TASK INPUT:
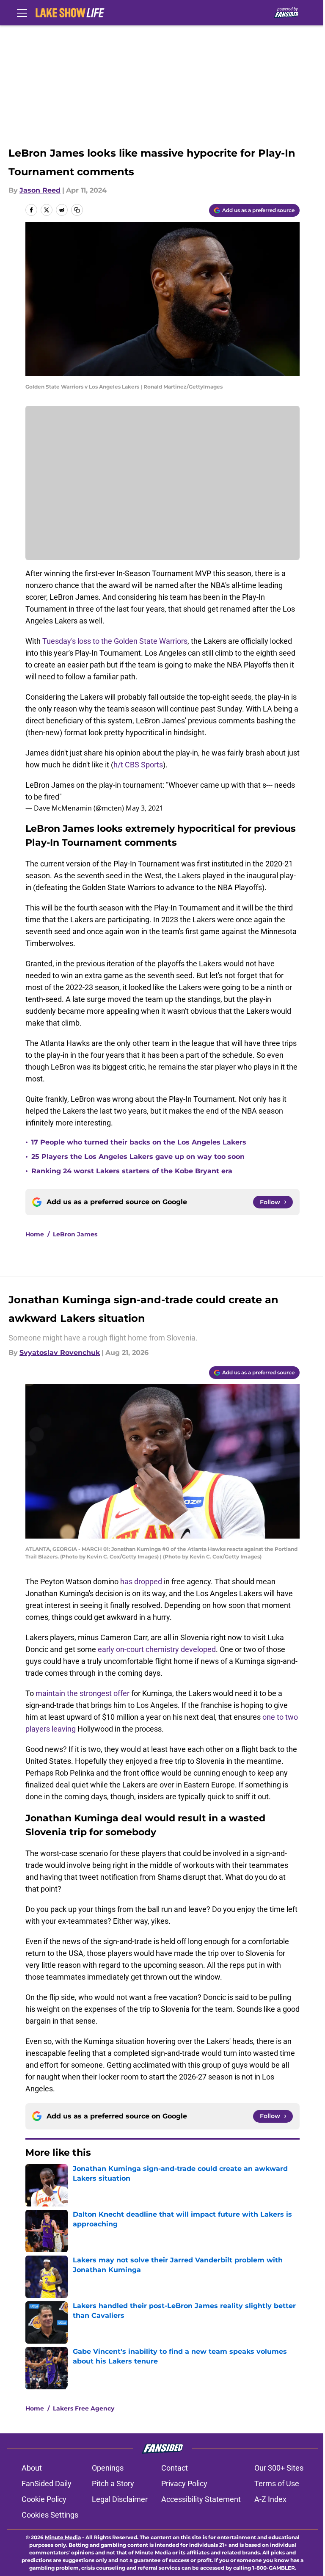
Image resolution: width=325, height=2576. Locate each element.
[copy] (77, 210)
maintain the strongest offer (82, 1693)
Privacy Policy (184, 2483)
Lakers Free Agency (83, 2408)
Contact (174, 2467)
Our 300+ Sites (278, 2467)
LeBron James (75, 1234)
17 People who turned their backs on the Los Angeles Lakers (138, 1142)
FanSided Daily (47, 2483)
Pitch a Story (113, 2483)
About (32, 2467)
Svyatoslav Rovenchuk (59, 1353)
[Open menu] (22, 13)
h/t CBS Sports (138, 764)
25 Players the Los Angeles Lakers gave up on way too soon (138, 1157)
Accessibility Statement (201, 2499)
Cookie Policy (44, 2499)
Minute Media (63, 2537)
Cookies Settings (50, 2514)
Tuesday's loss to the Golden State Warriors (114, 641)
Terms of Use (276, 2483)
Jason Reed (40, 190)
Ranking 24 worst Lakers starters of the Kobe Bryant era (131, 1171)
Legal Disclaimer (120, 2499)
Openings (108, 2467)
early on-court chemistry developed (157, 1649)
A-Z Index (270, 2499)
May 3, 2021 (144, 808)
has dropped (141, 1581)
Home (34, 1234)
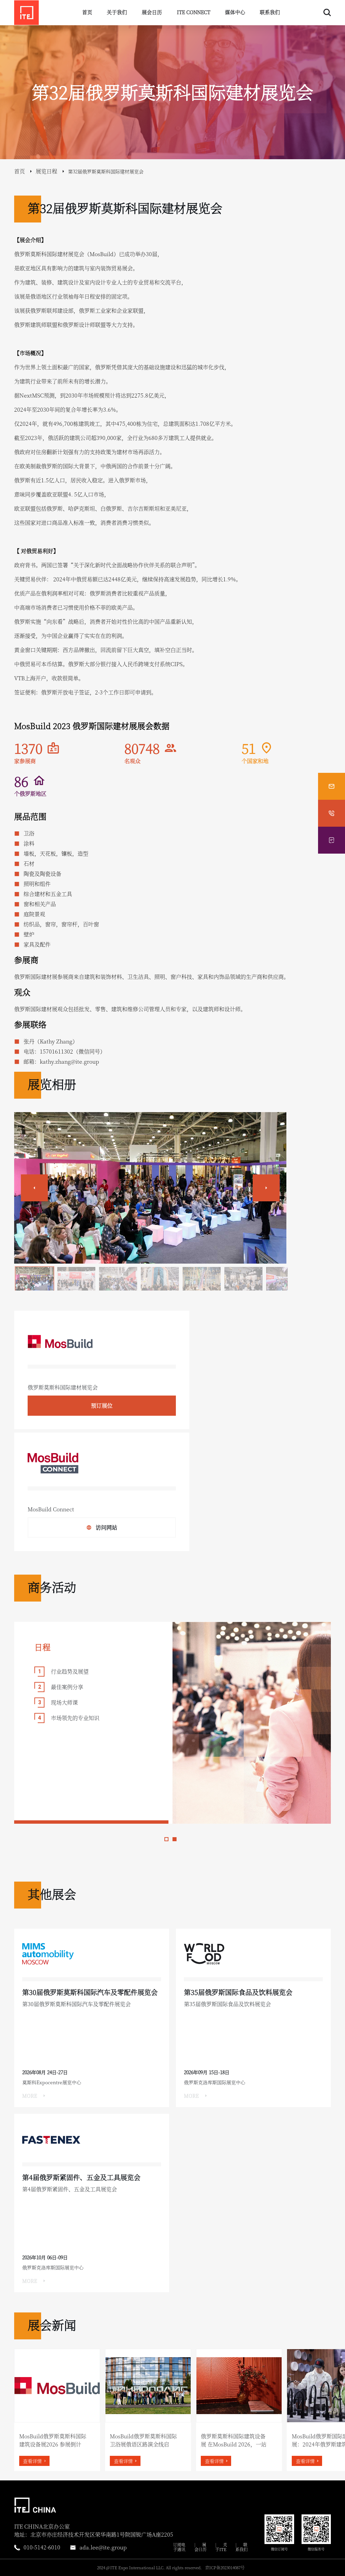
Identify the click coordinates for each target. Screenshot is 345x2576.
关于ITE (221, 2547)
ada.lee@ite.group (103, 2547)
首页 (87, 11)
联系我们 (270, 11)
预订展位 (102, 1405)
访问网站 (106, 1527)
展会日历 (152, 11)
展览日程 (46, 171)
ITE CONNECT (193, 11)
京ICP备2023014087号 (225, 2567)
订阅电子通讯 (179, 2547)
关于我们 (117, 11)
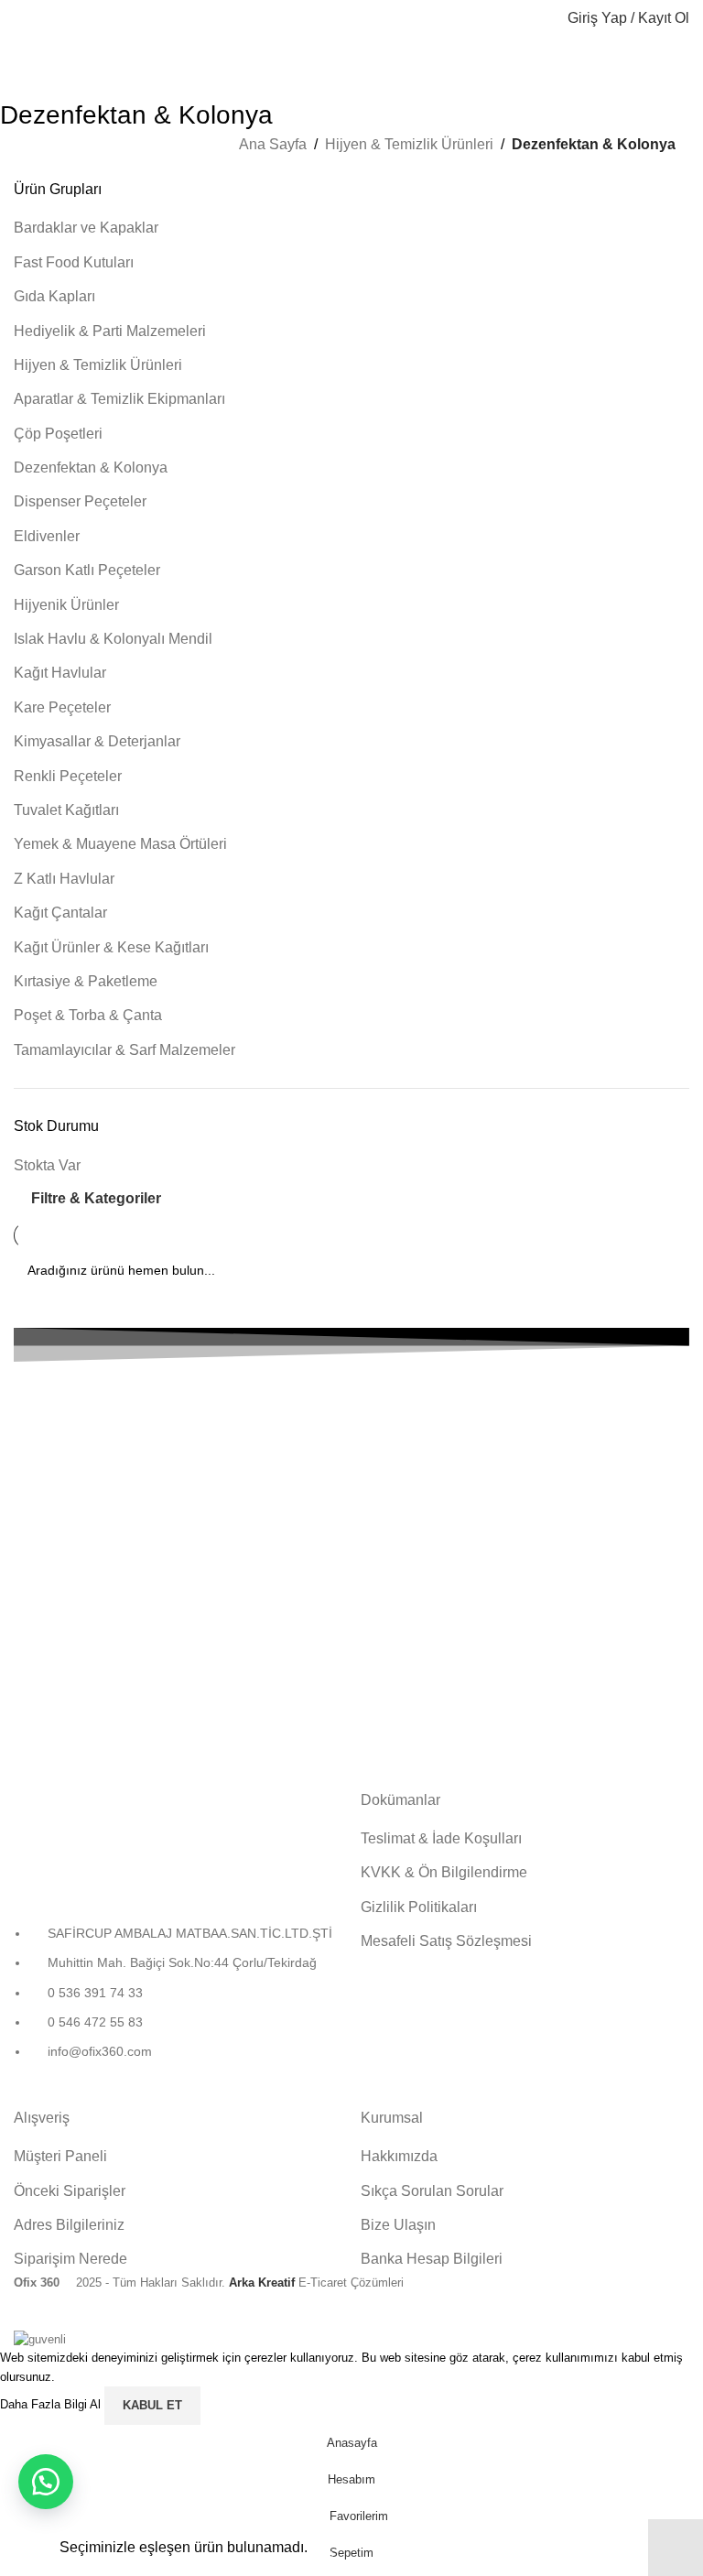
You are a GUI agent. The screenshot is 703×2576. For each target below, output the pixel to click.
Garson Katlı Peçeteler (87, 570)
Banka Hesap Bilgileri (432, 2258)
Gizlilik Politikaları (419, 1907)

AIM OF THE EXERCISE: Your answer must be a single number: the count of lines in the records that hold the word "target".

ANSWER BOX: 2